提问 HN:使用 AI/LLM API 让我很想放弃。我做错了什么?
1 分•作者: moomoo11•6 个月前
我正在尝试自动化我们目前的一些手动流程,但仍然无法克服这个障碍。我到底哪里做错了?
我正在使用这些 AI API 来进行实际的处理工作,说实话,我感到很沮丧,甚至有些愤怒。这些 AI 公司向我们兜售一些关于自动化的宏大愿景,但实际使用他们的服务却令人失望。
1. 结果从不一致。“请确保提取所有项目” -> [项目 1,项目 2,项目 3,“实际上是一个注释 // ...剩余项目”] 搞什么鬼!!有时候它会给我一个所有项目的完整列表,有时候它会搞这种鬼。我提供了一个工具,但它有一半的时间只抓取前 3 个,也许还会抓取最后一个(忽略中间的所有内容)。
2. 由于结果不可靠,我不得不进行更多的后处理。大约 60% 的时间,即使在后处理之后,我也必须拒绝,因为它们没有达到我的置信度阈值。
3. 这些 API 得到了供应商的糟糕支持。
- iOS 有一些疯狂的行为,文件扩展名有时是 .jpg 或 .JPG 等。例如,OpenAI 的 API 将返回“Bad Request”,因为扩展名不是“.jpg”,所以现在我必须添加更多代码来确保当用户上传文件时,我重命名文件。
- 文档会说它支持一系列文件格式,但随后拒绝请求,因为它不是 .PDF,即使目的是“助手”(文档说可以处理图像)。没问题,我来转换一下…
- 处理来自其他来源(G Drive 等)的文件,这些文件缺少扩展名但存在 MIME 类型… 再次,Bad Request。
4. 我们从 2024 年的“AGI 指日可待”变成了今天的“_A_rtificial _S_uper _I_ntelligence 指日可待”。我们能不能放松一下?我是否掉进了营销陷阱?

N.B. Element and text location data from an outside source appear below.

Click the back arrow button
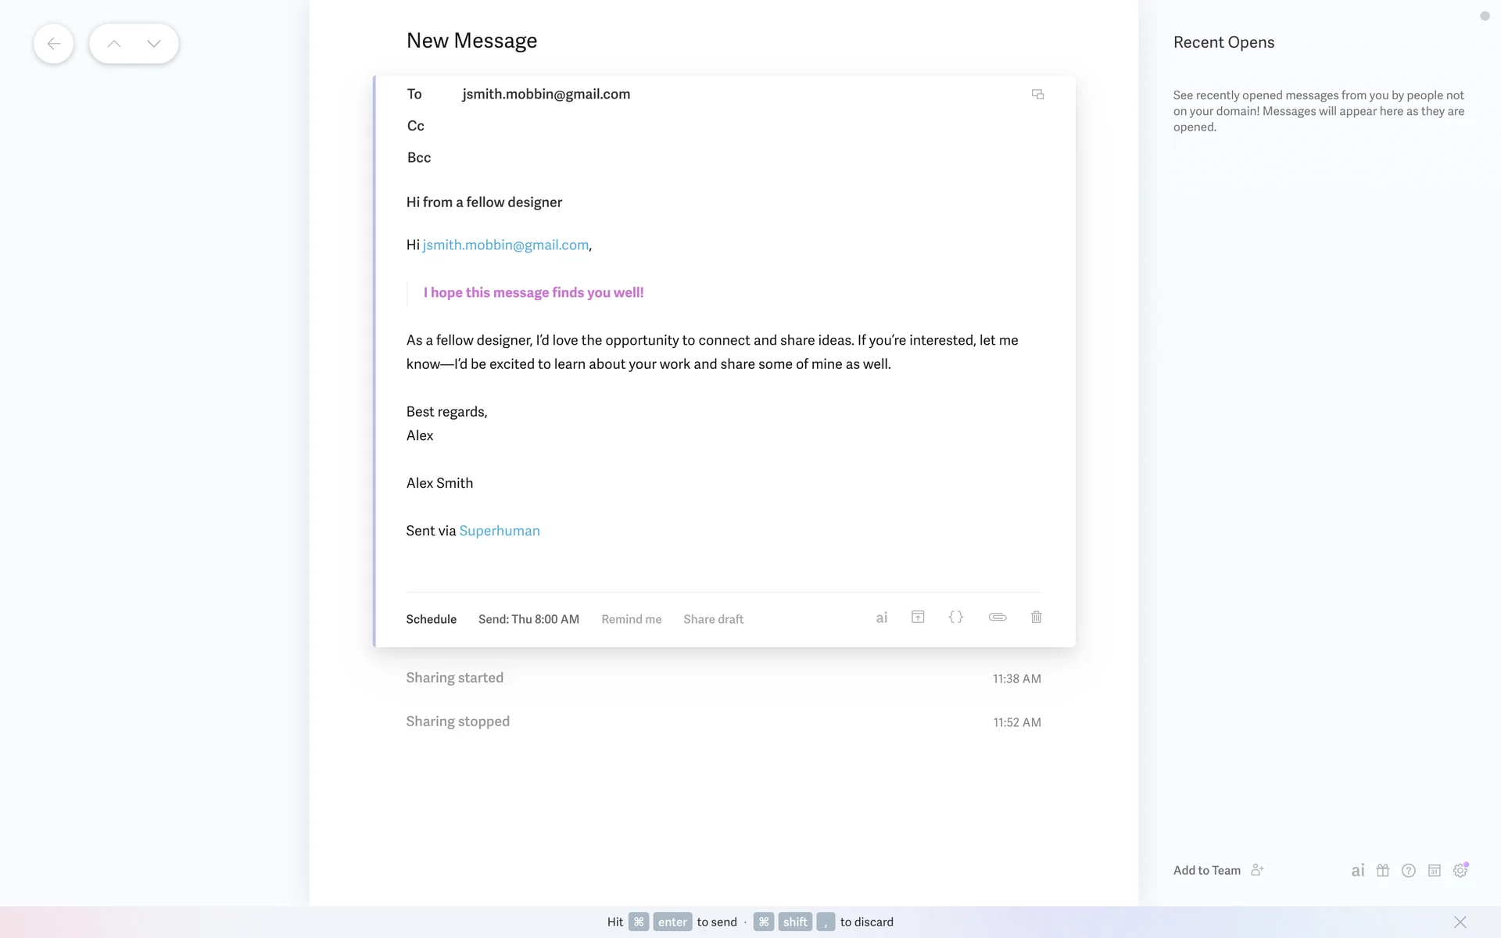This screenshot has height=938, width=1501. [53, 44]
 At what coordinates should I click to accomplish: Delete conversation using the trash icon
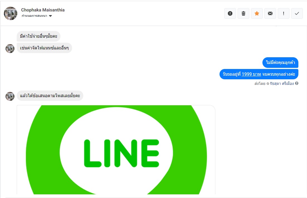pyautogui.click(x=243, y=13)
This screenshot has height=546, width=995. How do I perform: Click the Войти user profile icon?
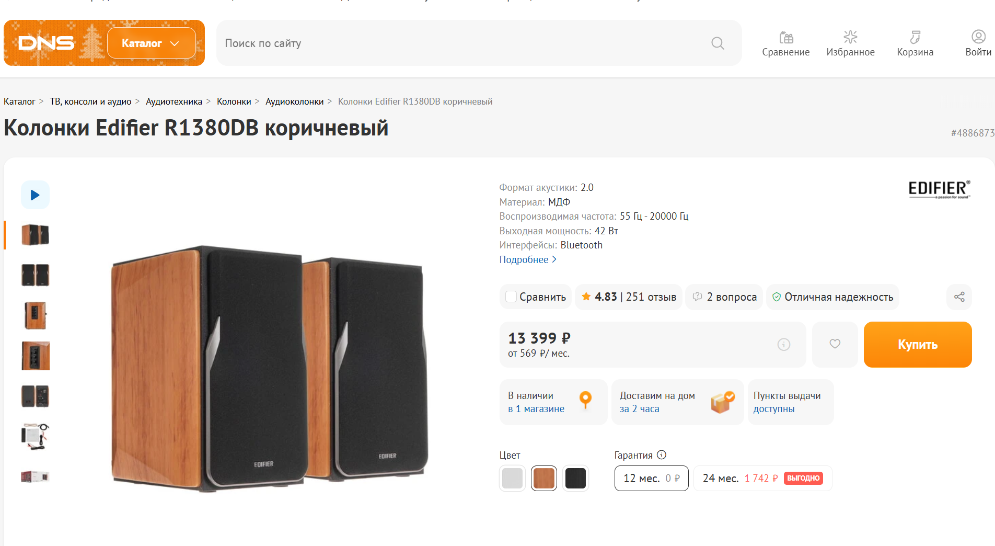pyautogui.click(x=978, y=37)
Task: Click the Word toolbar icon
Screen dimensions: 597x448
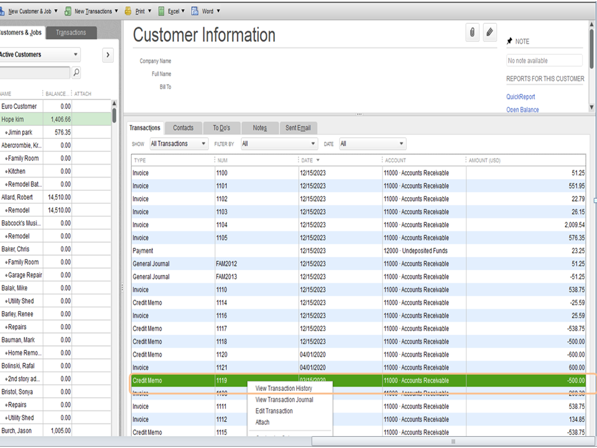Action: (195, 11)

我认为 LLM 对于 Cursor 等应用程序或客户支持非常有用,因为它们不需要给出“完美”的响应,因为人工操作员会进一步提示它。你不得不处理来自 Cursor 的愚蠢输出多少次(我是一个高级用户,我每天都在处理这个问题)。RAG 是一个很酷的应用程序,我认为那里实际上不需要正确性或精确性。我已经输入了数百条笔记,我有时会参考它们。每次我都会得到不同的答案,但我不需要它们是完美的。
:q!
查看原文
I'm trying to automate a few manual processes we have right now, but I still can't get over this hump. What am I doing wrong?<p>I am using these AI APIs for actual processing type work, and I am left defeated and somewhat angry if I'm being honest. These AI companies sell us some galaxy-brain vision of automation, but actually using their services is a disappointing experience.<p>1. The results are never consistent. "Please ensure you extract ALL items" -> [Item1, Item2, Item3, "literally a comment // ...remaining items"] WHAT THE F$#K!! Sometimes it gives me a full list of all items, and sometimes it does that BS. I provided a tool, and half of the time it just grabs the first 3 and maybe it will grab the very last one too (ignoring everything in the middle).<p>2. Because the results are not reliable, I have to do more post-processing. About 60% of the time, even after post, I have to reject because they don't meet my confidence threshold.<p>3. The APIs are poorly supported by the vendors.<p>- iOS has some insane behavior where file extensions are sometimes .jpg or .JPG, etc. OpenAI's API, for example, will return Bad Request because the extension was not ".jpg" so now I have to add more code to ensure that when the user uploads files, I rename the file.<p>- The docs will say it supports a list of file formats, but then rejects the request because it was not .PDF even though the purpose was "assistants" (which the docs say can handle images). No problem, I'll just convert..<p>- Dealing with files coming from other sources (G Drive, etc.) where the extension is missing but the MIME type is present.. Again, bad request.<p>4. We went from "AGI any day now" in 2024, to "_A_rtificial _S_uper _I_ntelligence any day now" today. Can we just relax? Did I fall for a marketing trap?<p>I think LLMs are great for applications like in Cursor, or for customer support, where it doesn't need to give "perfect" responses because a human operator will prompt it further. How many times have you had to deal with stupid output from Cursor (I'm a power user, I deal with this daily). RAG is a cool application, and there's no real need for correctness or exactness there, IMO. I've got hundreds of my notes that I've fed which I reference sometimes. I get different answers each time, but I don't need them to be perfect.<p>:q!